Hawaiian Airlines won’t be adding a new route from Kailua-Kona to Tokyo.

The U.S. Department of Transportation on Thursday gave preliminary approval to Delta Air Lines for a Seattle to Tokyo route. Seattle is the largest West Coast city without a direct flight into the Haneda airport, federal officials said.

“In its show-cause order, the department tentatively concluded that it would be in the public interest to allow Delta to use the opportunity for service from Seattle,” a DOT announcement on Thursday said. “Delta’s proposal would provide the first nonstop service between Haneda and Seattle and provide a number of Western U.S. cities with their first one-stop connecting service to Haneda, (the) DOT tentatively found.”

Hawaiian Airlines Senior Vice President for Corporate Communications and Public Affairs Ann Botticelli thanked Big Island residents for voicing their support of the route to the DOT.

“We believe our application was extremely strong, and did the best job of outlining the public benefit provided to Hawaii and the United States of (a) new Tokyo-Kona service,” Botticelli said in a written statement. “We very much appreciate the enthusiasm you demonstrated for our application, and we know you share our disappointment as well.
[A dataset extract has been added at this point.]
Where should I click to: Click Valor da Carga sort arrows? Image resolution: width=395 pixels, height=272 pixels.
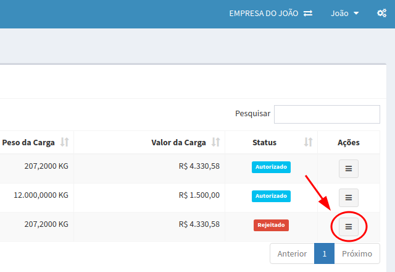click(215, 142)
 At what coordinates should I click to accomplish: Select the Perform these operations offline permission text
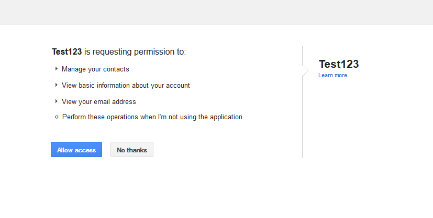pos(152,117)
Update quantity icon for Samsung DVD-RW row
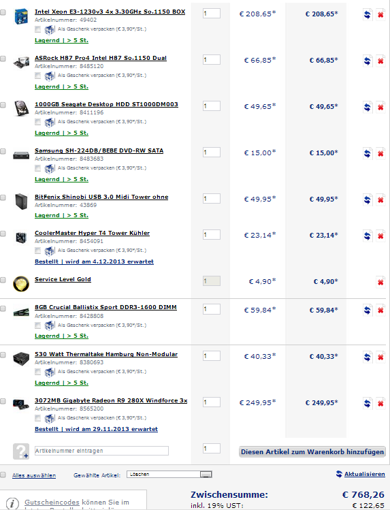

Like you, we wish there had been a different outcome, but we look forward to an ongoing strong relationship with the Kona community.”

In an email to Kona-Kohala Chamber of Commerce members, President Vivian Landrum expressed disappointment in the decision.

“While dismayed at the decision, we will continue to work with all organizations in seeking additional airlift to Kona,” Landrum said.

Several of Hawaii’s elected officials, including Sen. Daniel Inouye and Gov. Neil Abercrombie, threw their support behind Hawaiian Airlines’ request to add the Kona-Haneda route.

Hawaiian Airlines, in its application, predicted passenger traffic from Japan to Honolulu would increase by more than 72,000 passengers, based on the company’s new flight from Haneda to Honolulu in 2010. Passenger counts actually grew by 227,626 passengers, with increases on Hawaiian’s flights and two Japanese carriers. The company projected adding the service to Kona would bring another $74 million to Hawaii’s economy, and “typical economic indicators” predicted another $135 million in U.S. gross domestic product growth. That would support another 1,400 jobs, mostly on Hawaii Island, the company said.